The development would be part of Johnson's two-year-old foray into hotel investment. The founder of Black Entertainment Television founded RLJ Development LLC in December 2000 and has compiled a portfolio of 11 hotels around the country. Johnson, who sits on the board of Hilton Hotels Corp., said yesterday that he believes it is a choice time to buy and develop hotels, because interest rates are low and hotels are undervalued because of slow travel since the Sept. 11, 2001, terrorist attacks.
"There are some good properties on the market right now at good prices if you know how to pick them and negotiate," he said in an interview. He estimated that RLJ's portfolio of hotels, which includes Homewood Suites in the District and the Waterfront Courtyard Marriott in Baltimore, is worth $250 million.
The proposed convention center hotel would be managed by Hilton, but the company would not take any ownership stake, said spokeswoman Kathy Shepard. "We would just come on board as the managers if and when it's completed," she said. Johnson's partner, Quadrangle, has been building offices, hotels and apartments in the Washington region for three decades.
The Baltimore convention center had a major renovation and expansion completed in April 1997. But it has lacked a flagship hotel, and many large conventions it was built to accommodate have gone elsewhere. A 1998 plan by Baltimore Orioles owner Peter G. Angelos to build a Grand Hyatt hotel on the site ultimately fizzled. Johnson said things will go differently this time.
"There's activity going on in Baltimore," he said. "A lot of stuff is happening. I think it's the right time for this hotel."
The proposal is still in early stages and faces several hurdles. But some people involved with development in Baltimore said it represents the most promising news to date in a long saga to obtain a convention center hotel on one of the open-air parking lots that are abundant around the Camden Yards ballpark.

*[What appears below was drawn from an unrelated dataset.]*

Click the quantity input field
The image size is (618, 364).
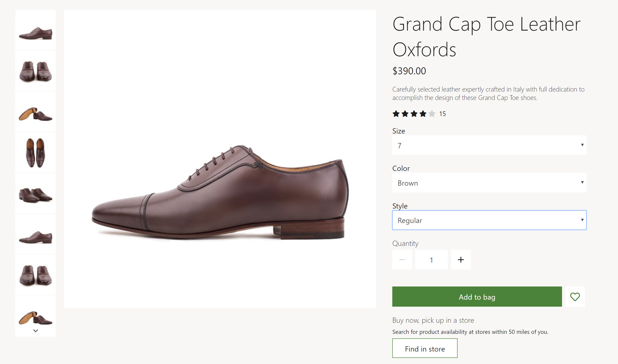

"A lot of groups have been passing us up because we didn't have a headquarters hotel," said Nancy Hinds, a spokeswoman for the Baltimore Area Convention and Visitors Association. "This should bring more business to the entire west side of downtown."
"This can only be a good thing," said Rick Flosson, executive director of the Maryland Stadium Authority, which built both the convention center and Camden Yards.
The City of Baltimore owns the four-acre site where the developers want to build, and before the plans can proceed a bidding process must be held to see if any other development teams emerge. The site is located between the convention center and Camden Yards baseball park, in the area bounded by Pratt, Camden, Paca and Howard streets.
The proposal also includes a 200,000-square-foot office building that would be the headquarters of Catholic Relief Services, an international charity that Baltimore city leaders hope to keep downtown.
Assuming there are no competitors, the developers would seek public help for the project, said Johnson, although those details cannot be worked out until a deal is reached on the property.